Exercise brief:
Return the records exactly, with nothing added.

Records for this task:

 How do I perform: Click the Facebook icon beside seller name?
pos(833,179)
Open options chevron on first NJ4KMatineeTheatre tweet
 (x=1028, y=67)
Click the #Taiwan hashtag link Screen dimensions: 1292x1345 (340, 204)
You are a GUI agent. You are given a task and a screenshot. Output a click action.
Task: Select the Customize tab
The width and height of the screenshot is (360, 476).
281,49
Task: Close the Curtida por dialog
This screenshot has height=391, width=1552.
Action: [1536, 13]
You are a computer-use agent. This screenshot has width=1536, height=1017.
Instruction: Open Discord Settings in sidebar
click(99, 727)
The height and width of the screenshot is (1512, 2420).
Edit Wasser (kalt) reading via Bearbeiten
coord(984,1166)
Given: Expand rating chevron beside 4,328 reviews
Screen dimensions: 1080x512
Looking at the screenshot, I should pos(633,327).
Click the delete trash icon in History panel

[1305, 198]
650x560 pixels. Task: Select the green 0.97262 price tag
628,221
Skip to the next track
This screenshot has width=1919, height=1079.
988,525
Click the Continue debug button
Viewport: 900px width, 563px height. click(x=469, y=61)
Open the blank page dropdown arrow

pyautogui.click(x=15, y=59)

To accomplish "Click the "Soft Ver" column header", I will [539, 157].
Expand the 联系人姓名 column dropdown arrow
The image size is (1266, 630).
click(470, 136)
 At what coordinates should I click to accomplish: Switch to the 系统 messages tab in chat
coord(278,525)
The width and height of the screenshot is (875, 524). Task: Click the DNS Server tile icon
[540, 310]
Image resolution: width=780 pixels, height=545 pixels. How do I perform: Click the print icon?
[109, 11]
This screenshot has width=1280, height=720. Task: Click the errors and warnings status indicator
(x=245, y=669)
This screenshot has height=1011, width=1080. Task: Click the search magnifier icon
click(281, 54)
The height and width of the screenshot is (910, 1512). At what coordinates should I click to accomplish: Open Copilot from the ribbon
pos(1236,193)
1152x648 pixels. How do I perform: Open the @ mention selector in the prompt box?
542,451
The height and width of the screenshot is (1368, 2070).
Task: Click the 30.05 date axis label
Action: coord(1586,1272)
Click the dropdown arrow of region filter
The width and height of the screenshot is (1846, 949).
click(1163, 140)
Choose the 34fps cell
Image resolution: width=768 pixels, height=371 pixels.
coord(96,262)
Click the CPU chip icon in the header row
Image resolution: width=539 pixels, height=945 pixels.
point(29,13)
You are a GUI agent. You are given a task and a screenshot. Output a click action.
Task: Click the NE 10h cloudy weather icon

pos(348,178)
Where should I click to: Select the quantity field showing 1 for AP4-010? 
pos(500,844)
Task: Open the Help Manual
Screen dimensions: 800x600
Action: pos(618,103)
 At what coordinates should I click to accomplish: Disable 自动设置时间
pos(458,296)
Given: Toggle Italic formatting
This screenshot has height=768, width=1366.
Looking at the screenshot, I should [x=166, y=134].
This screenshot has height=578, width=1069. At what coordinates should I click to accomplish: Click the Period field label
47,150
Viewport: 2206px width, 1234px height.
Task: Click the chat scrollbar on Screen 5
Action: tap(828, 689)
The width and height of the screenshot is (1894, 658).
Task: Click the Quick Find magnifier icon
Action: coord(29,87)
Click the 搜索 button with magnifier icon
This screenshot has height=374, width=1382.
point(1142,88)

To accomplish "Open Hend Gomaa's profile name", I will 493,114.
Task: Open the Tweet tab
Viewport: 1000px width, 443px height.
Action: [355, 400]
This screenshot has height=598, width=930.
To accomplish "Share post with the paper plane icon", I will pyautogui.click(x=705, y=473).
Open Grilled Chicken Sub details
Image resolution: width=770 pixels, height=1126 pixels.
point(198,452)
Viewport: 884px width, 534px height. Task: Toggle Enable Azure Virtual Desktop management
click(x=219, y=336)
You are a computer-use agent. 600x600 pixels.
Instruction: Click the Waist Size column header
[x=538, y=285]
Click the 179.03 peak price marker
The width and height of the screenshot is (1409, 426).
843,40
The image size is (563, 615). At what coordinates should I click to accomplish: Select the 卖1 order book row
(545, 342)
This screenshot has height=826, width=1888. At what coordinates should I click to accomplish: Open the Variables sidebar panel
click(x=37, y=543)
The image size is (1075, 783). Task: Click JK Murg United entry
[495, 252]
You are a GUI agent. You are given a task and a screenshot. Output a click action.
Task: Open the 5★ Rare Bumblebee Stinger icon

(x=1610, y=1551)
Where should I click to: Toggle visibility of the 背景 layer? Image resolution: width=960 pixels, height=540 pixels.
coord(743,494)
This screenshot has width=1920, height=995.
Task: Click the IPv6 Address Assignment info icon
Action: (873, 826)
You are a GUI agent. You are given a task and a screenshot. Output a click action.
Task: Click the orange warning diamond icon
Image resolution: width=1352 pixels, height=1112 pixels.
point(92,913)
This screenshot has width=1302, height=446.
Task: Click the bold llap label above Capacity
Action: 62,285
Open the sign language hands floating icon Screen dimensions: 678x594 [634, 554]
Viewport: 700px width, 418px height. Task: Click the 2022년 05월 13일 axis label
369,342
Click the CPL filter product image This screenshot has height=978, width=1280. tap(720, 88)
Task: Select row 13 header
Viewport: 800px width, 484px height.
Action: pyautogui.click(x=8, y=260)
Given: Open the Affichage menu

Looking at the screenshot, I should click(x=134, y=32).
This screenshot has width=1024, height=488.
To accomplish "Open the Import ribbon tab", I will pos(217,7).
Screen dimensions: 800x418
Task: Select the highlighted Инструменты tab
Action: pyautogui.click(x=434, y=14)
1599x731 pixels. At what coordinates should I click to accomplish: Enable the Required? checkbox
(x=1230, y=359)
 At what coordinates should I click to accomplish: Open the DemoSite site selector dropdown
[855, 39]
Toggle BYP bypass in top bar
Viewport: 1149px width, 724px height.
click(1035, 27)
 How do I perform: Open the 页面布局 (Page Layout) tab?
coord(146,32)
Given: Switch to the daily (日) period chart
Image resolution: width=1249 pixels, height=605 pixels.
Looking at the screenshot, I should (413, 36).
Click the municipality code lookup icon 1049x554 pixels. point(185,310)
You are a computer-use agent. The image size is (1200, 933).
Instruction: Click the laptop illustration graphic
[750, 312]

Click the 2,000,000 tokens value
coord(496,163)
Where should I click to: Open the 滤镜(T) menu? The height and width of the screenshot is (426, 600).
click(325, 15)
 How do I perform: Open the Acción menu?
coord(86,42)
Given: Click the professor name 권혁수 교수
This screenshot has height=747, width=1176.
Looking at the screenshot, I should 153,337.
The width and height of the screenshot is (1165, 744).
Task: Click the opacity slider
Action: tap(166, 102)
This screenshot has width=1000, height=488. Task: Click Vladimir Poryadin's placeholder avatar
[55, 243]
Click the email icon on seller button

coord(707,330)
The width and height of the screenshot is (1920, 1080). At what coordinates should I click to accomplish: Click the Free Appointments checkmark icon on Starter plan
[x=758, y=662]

Result for this exercise:
 How do I perform: Click the Facebook icon beside seller name?
pos(833,179)
Open options chevron on first NJ4KMatineeTheatre tweet
 (x=1028, y=67)
Click the #Taiwan hashtag link Screen dimensions: 1292x1345 (340, 204)
You are a GUI agent. You are given a task and a screenshot. Output a click action.
Task: Select the Customize tab
The width and height of the screenshot is (360, 476).
281,49
Task: Close the Curtida por dialog
This screenshot has height=391, width=1552.
Action: [1536, 13]
You are a computer-use agent. This screenshot has width=1536, height=1017.
Instruction: Open Discord Settings in sidebar
click(99, 727)
The height and width of the screenshot is (1512, 2420).
Edit Wasser (kalt) reading via Bearbeiten
coord(984,1166)
Given: Expand rating chevron beside 4,328 reviews
Screen dimensions: 1080x512
Looking at the screenshot, I should pos(633,327).
Click the delete trash icon in History panel

[1305, 198]
650x560 pixels. Task: Select the green 0.97262 price tag
628,221
Skip to the next track
This screenshot has width=1919, height=1079.
988,525
Click the Continue debug button
Viewport: 900px width, 563px height. click(x=469, y=61)
Open the blank page dropdown arrow

pyautogui.click(x=15, y=59)

To accomplish "Click the "Soft Ver" column header", I will [539, 157].
Expand the 联系人姓名 column dropdown arrow
The image size is (1266, 630).
click(470, 136)
 At what coordinates should I click to accomplish: Switch to the 系统 messages tab in chat
coord(278,525)
The width and height of the screenshot is (875, 524). Task: Click the DNS Server tile icon
[540, 310]
Image resolution: width=780 pixels, height=545 pixels. How do I perform: Click the print icon?
[109, 11]
This screenshot has width=1280, height=720. Task: Click the errors and warnings status indicator
(x=245, y=669)
This screenshot has height=1011, width=1080. Task: Click the search magnifier icon
click(281, 54)
The height and width of the screenshot is (910, 1512). At what coordinates should I click to accomplish: Open Copilot from the ribbon
pos(1236,193)
1152x648 pixels. How do I perform: Open the @ mention selector in the prompt box?
542,451
The height and width of the screenshot is (1368, 2070).
Task: Click the 30.05 date axis label
Action: coord(1586,1272)
Click the dropdown arrow of region filter
The width and height of the screenshot is (1846, 949).
click(1163, 140)
Choose the 34fps cell
Image resolution: width=768 pixels, height=371 pixels.
coord(96,262)
Click the CPU chip icon in the header row
Image resolution: width=539 pixels, height=945 pixels.
point(29,13)
You are a GUI agent. You are given a task and a screenshot. Output a click action.
Task: Click the NE 10h cloudy weather icon

pos(348,178)
Where should I click to: Select the quantity field showing 1 for AP4-010? 
pos(500,844)
Task: Open the Help Manual
Screen dimensions: 800x600
Action: pos(618,103)
 At what coordinates should I click to accomplish: Disable 自动设置时间
pos(458,296)
Given: Toggle Italic formatting
This screenshot has height=768, width=1366.
Looking at the screenshot, I should [x=166, y=134].
This screenshot has height=578, width=1069. At what coordinates should I click to accomplish: Click the Period field label
47,150
Viewport: 2206px width, 1234px height.
Task: Click the chat scrollbar on Screen 5
Action: tap(828, 689)
The width and height of the screenshot is (1894, 658).
Task: Click the Quick Find magnifier icon
Action: coord(29,87)
Click the 搜索 button with magnifier icon
This screenshot has height=374, width=1382.
point(1142,88)

To accomplish "Open Hend Gomaa's profile name", I will 493,114.
Task: Open the Tweet tab
Viewport: 1000px width, 443px height.
Action: [355, 400]
This screenshot has height=598, width=930.
To accomplish "Share post with the paper plane icon", I will pyautogui.click(x=705, y=473).
Open Grilled Chicken Sub details
Image resolution: width=770 pixels, height=1126 pixels.
point(198,452)
Viewport: 884px width, 534px height. Task: Toggle Enable Azure Virtual Desktop management
click(x=219, y=336)
You are a computer-use agent. 600x600 pixels.
Instruction: Click the Waist Size column header
[x=538, y=285]
Click the 179.03 peak price marker
The width and height of the screenshot is (1409, 426).
843,40
The image size is (563, 615). At what coordinates should I click to accomplish: Select the 卖1 order book row
(545, 342)
This screenshot has height=826, width=1888. At what coordinates should I click to accomplish: Open the Variables sidebar panel
click(x=37, y=543)
The image size is (1075, 783). Task: Click JK Murg United entry
[495, 252]
You are a GUI agent. You are given a task and a screenshot. Output a click action.
Task: Open the 5★ Rare Bumblebee Stinger icon

(x=1610, y=1551)
Where should I click to: Toggle visibility of the 背景 layer? Image resolution: width=960 pixels, height=540 pixels.
coord(743,494)
This screenshot has width=1920, height=995.
Task: Click the IPv6 Address Assignment info icon
Action: (873, 826)
You are a GUI agent. You are given a task and a screenshot. Output a click action.
Task: Click the orange warning diamond icon
Image resolution: width=1352 pixels, height=1112 pixels.
point(92,913)
This screenshot has width=1302, height=446.
Task: Click the bold llap label above Capacity
Action: 62,285
Open the sign language hands floating icon Screen dimensions: 678x594 [634, 554]
Viewport: 700px width, 418px height. Task: Click the 2022년 05월 13일 axis label
369,342
Click the CPL filter product image This screenshot has height=978, width=1280. tap(720, 88)
Task: Select row 13 header
Viewport: 800px width, 484px height.
Action: pyautogui.click(x=8, y=260)
Given: Open the Affichage menu

Looking at the screenshot, I should click(x=134, y=32).
This screenshot has width=1024, height=488.
To accomplish "Open the Import ribbon tab", I will pos(217,7).
Screen dimensions: 800x418
Task: Select the highlighted Инструменты tab
Action: pyautogui.click(x=434, y=14)
1599x731 pixels. At what coordinates should I click to accomplish: Enable the Required? checkbox
(x=1230, y=359)
 At what coordinates should I click to accomplish: Open the DemoSite site selector dropdown
[855, 39]
Toggle BYP bypass in top bar
Viewport: 1149px width, 724px height.
click(1035, 27)
 How do I perform: Open the 页面布局 (Page Layout) tab?
coord(146,32)
Given: Switch to the daily (日) period chart
Image resolution: width=1249 pixels, height=605 pixels.
Looking at the screenshot, I should (413, 36).
Click the municipality code lookup icon 1049x554 pixels. point(185,310)
You are a computer-use agent. The image size is (1200, 933).
Instruction: Click the laptop illustration graphic
[750, 312]

Click the 2,000,000 tokens value
coord(496,163)
Where should I click to: Open the 滤镜(T) menu? The height and width of the screenshot is (426, 600).
click(325, 15)
 How do I perform: Open the Acción menu?
coord(86,42)
Given: Click the professor name 권혁수 교수
This screenshot has height=747, width=1176.
Looking at the screenshot, I should 153,337.
The width and height of the screenshot is (1165, 744).
Task: Click the opacity slider
Action: tap(166, 102)
This screenshot has width=1000, height=488. Task: Click Vladimir Poryadin's placeholder avatar
[55, 243]
Click the email icon on seller button

coord(707,330)
The width and height of the screenshot is (1920, 1080). At what coordinates should I click to accomplish: Click the Free Appointments checkmark icon on Starter plan
[x=758, y=662]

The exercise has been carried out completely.